On Monday, August 28th, the Wall Street Journal offered a front page feature on “A Sperm Donor’s Quest to See Kids: Man chases a role in the lives of the 96 children he fathered.” The article reads like an outrageous satire of a sexually dysfunctional society, but there is not a trace of irony in it, which makes it all the more bizarre. It is also an unintended morality tale of the consequences of the commercialization of vice.

This is a hard article to write because some of the material is obscene. Consider this a trigger-warning. On the other hand, the story draws upon some of the finest instincts and sentiments of the human heart for motherhood and fatherhood. It shows what happens when those are displaced, moved so far out of the natural moral order as to make them unrecognizable. This is part of what happens when people use their human powers for purposes outside of the ends that those powers are meant to serve. Confusion reigns, even over who the father and the mother might be. And behind it all is missing what was long regarded as a fundamental truth–that children are a gift. One cannot demand that they be given.
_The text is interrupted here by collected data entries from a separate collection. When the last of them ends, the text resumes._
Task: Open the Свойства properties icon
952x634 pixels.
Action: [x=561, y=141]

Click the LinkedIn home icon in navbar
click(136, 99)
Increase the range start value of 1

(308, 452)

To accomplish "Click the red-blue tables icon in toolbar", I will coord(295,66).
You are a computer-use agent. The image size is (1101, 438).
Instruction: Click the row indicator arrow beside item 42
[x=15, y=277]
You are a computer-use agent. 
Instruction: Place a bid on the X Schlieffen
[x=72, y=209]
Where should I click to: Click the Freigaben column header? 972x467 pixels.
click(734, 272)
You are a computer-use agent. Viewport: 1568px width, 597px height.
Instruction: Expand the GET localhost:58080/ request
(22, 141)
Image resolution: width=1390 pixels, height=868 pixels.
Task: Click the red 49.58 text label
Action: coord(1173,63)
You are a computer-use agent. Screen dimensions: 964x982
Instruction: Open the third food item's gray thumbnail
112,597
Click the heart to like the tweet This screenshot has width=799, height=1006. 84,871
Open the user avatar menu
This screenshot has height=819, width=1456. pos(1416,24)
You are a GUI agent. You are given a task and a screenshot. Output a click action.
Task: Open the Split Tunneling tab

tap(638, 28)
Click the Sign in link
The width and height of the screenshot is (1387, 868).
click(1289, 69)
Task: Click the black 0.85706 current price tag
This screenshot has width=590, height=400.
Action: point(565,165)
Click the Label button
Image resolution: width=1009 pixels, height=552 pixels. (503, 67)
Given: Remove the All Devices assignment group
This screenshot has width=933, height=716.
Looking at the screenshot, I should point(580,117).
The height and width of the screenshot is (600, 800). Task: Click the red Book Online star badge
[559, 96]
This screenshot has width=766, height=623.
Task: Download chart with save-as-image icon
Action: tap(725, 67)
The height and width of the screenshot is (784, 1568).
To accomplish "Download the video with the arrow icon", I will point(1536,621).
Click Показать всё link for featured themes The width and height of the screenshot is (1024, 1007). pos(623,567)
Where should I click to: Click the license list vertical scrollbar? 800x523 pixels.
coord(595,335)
Of course, one’s heart naturally goes out to a married heterosexual couple that cannot conceive, but what of those homosexual couples who won’t because they are unwilling to engage in the heterosexual act that makes conception possible?

This story is largely about them and what is done to facilitate their refusal by employing extraordinary means to give them the gift they nevertheless demand.

This couldn’t happen without modern Johnny Appleseeds of a seminal variety like Dylan Stone-Miller. As a college student, the Journal tells us, he supplemented his income with sperm “donations” for which he made $100 each. “Donation” is an odd choice of words for this practice, as donations are usually freely given. Otherwise, church donors would be taking money from the basket instead of putting it in. In any case, Dylan kept up his “donations” for six years. Now he’s curious about the consequences, of which they’re known to be 96. However, he admits, “I will never know for sure how many children I have,” which seems a bit heedless.

It is never the case that only one thing goes morally wrong. All sorts of supportive wrongs come to its aid. As we shall see here, there is an unbroken chain of moral malfeasance. Let’s start with masturbating into a dish. According to the Stanford University website, “the donation process is simple. The man walks into a private room which is usually stocked with pornography and masturbates into a sterile container.”